Bernanos, sous le soleil de l’anecdote

                   

On sort peu convaincu de l’utilité de la biographie que le grand reporter Philippe Dufay consacre à Georges Bernanos. Les éditions Perrin nous ont habitués à mieux en la matière, ne fût-ce qu’avec le récent et magistral travail de Kauffmann sur Édouard Drumont – et que Dufay aurait dû mieux consulter, par exemple au moment de retranscrire, page 91, l’épitaphe qui ornait jadis la tombe de l’antisémite, avant d’être effacée sur décision des pouvoirs publics : La France juive y était qualifiée d’œuvre « immortelle », et non « inoubliable ».

Le biographe verse  en outre dans la facilité dès qu’il sort de son sujet et aborde certains autres contemporains capitaux.
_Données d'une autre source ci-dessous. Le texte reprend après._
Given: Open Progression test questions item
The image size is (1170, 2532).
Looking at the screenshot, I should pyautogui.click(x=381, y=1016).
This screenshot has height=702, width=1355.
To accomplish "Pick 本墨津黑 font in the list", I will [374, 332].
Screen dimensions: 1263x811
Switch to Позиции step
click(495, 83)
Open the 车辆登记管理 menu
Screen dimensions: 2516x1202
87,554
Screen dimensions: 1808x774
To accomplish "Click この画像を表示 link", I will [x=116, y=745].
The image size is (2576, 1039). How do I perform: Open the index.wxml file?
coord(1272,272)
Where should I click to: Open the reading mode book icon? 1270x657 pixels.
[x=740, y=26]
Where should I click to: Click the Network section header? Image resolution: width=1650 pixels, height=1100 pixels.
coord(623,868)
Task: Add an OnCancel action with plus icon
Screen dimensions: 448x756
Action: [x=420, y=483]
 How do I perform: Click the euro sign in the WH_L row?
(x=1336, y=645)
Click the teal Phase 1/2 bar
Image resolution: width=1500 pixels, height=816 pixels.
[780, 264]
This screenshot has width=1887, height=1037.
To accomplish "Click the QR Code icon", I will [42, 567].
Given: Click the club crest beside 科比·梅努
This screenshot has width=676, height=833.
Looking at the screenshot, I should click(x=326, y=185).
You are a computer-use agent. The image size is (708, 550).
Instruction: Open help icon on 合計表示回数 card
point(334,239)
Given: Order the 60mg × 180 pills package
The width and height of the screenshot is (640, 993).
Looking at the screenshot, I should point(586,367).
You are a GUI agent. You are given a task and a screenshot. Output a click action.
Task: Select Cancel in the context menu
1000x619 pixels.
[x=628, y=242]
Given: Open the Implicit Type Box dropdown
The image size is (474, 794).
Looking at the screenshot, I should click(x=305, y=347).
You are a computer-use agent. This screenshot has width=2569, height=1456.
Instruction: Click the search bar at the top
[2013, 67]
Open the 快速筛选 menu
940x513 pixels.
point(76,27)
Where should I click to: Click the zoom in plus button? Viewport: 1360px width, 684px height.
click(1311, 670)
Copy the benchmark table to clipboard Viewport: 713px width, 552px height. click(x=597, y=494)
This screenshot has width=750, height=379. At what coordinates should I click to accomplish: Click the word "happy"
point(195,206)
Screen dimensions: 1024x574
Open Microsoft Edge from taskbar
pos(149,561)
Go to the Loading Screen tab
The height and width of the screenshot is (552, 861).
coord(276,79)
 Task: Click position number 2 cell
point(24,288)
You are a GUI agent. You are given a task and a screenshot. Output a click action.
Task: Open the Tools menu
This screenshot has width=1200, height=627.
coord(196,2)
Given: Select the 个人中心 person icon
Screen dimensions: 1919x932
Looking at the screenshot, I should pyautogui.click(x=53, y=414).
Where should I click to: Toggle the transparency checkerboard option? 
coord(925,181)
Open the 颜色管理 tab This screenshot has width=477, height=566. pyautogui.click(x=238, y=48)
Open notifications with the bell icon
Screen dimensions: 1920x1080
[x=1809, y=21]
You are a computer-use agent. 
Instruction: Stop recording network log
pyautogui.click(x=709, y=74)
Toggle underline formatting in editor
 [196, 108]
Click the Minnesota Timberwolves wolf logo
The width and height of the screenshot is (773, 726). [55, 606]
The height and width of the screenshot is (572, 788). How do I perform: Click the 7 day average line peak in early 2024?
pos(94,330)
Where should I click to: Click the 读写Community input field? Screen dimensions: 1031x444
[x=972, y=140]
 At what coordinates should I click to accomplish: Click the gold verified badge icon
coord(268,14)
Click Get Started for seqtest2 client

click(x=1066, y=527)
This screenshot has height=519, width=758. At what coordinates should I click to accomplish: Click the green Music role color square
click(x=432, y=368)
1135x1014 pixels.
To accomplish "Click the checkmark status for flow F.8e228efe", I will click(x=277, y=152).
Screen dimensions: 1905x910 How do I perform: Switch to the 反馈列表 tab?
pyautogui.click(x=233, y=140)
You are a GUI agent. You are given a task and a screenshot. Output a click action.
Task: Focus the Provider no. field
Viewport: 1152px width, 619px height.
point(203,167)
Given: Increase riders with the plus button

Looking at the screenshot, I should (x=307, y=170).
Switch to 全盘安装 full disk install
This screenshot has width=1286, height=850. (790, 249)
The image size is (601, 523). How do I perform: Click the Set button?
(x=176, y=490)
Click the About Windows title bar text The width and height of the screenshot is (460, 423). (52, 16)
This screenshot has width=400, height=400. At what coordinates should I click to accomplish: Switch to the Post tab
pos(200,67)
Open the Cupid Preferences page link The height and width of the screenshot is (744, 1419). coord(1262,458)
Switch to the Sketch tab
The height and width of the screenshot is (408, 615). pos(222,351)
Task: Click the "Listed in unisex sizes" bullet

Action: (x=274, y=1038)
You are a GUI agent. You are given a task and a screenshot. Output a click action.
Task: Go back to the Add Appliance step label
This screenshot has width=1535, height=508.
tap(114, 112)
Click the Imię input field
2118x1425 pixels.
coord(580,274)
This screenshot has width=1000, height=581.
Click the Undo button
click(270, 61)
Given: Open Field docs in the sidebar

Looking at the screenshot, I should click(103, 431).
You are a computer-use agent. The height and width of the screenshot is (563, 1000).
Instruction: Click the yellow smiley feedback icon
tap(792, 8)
Ainsi, face à l’admiration exprimée par Bernanos envers Voyage au bout de la nuit, Dufay s’interroge : « […] qu’est-ce que peuvent avoir en commun un royaliste très chrétien et un médecin agnostique sinon athée, désabusé et cynique ? […] Rien, si ce n’est peut-être l’esprit antibourgeois et l’antisémitisme. »  Or, le rapprochement des deux hommes n’est guère admissible sur cette base en 1932. Bien malin d’ailleurs qui aurait à l’époque pu pressentir l’idéologie vers laquelle allait s’orienter Céline, et la dose de rage qu’il allait injecter dans ses futurs pamphlets ; l’anachronisme est flagrant.


Ces maladresses seraient négligeables si l’ouvrage s’avérait à la mesure, à la carrure même, d’un romancier et polémiste dont le nom rime avec le mot « colosse ». Certes, les chapitres regorgent de détails qui révèlent les zones claires aussi bien que les ombres de ce  personnage éminemment complexe. On voit ainsi Bernanos refuser d’être bourreau (de surcroît d’une femme) et donc préférer soudoyer un camarade pour  se faire remplacer plutôt que d’être parmi le peloton chargé d’exécuter Mata-Hari ! On assiste également à ses entrechats malhabiles – et, faut-il le préciser ?, en grande part motivés par des besoins financiers – entre L’Action française du Maître Maurras et Le Figaro du richissime parfumeur Coty, pour finalement devenir un dissident au sein de toutes les droites.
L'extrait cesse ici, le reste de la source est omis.